Problems at the interface region can often be recognized by checking the response of the internal standards. Internal standards are elements that are not present (or present at very low levels) in samples. They are added, at a fixed concentration, to all blanks, calibration solutions, and samples, either on-line via a mixing tee or valve port (easy), or off-line, by manual addition (tedious). When a sample contains high concentrations of sodium, potassium, and calcium, the internal standard signals are suppressed compared to what they are in the blank or matrix-free solutions. Many regulated methods specify how much internal standard suppression is permitted in a sample, which is typically between 75–80% of the signal observed in a sample matrix-free blank (usually the first calibration blank in the analysis). In general, if internal standard recovery is less than 75–80% in any sample, dilution and re-analysis is required. The most common reason for internal standard recoveries being greater than 120% is often attributed to the ICP-MS interface not being conditioned properly. Conditioning is the process of running a dummy sample containing similar matrix to the samples to be analyzed through the instrument for approximately 30 min before you start the actual analysis, which causes the interface cones to become coated and helps to stabilize ion signals and minimize drift. It remains somewhat unclear as to why cone conditioning helps improve signal stability, but it is a well-documented fact that it does and conditioning in this way is standard practice. Cone conditioning is especially important after cleaning the interface cones or when they are replaced. In general, cleaning the interface cones should only be considered when signs of blockage or unremovable contamination are observed or if the instrument performance has significantly dropped.
Finding the right configuration of the sample introduction system for a specific sample type is easy once a few questions are answered up front.
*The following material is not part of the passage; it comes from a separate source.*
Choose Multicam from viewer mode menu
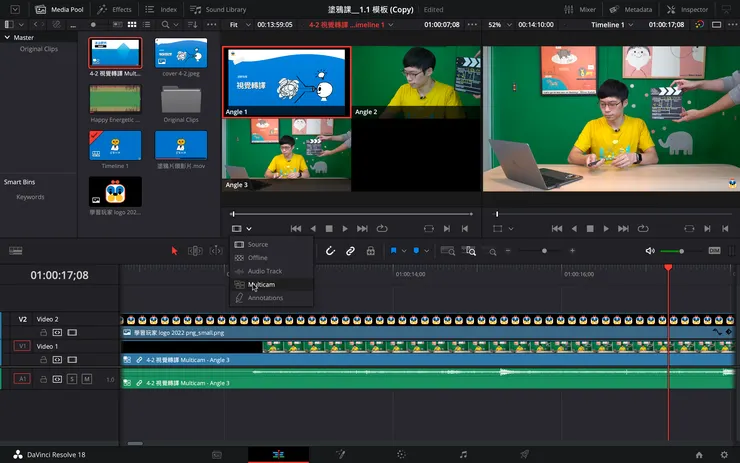 tap(261, 284)
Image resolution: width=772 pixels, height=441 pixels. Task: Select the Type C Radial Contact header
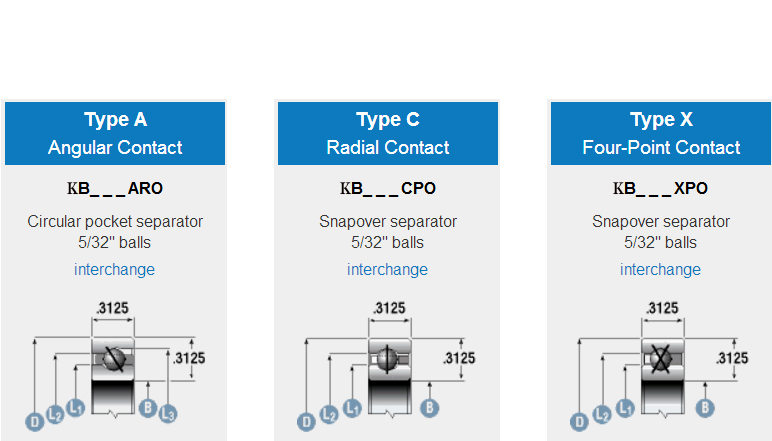(388, 133)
The most important questions are related to the sample matrix: is it aqueous or organic? What is the amount of total dissolved solids? And what is the approximate composition?
Figure 1 summarizes a few of the crucial aspects that should be considered when setting up an instrument (either ICP-OES or ICP-MS) for analyzing a new sample type.
If a method is defined and validated but does not perform up to expectations, it is important to know which key areas of the system configuration to focus on and to understand how the different components of the sample introduction system are working together. As a general rule, instability is usually caused by problems upstream of the sample introduction system, whereas drift and suppression are rather caused downstream (injector tube, torch, and interface cones [in the case of ICP-MS]). In some cases, effects that may be attributed to the hardware may also originate from unexpected interferences from the sample, but that is a subject for another tutorial.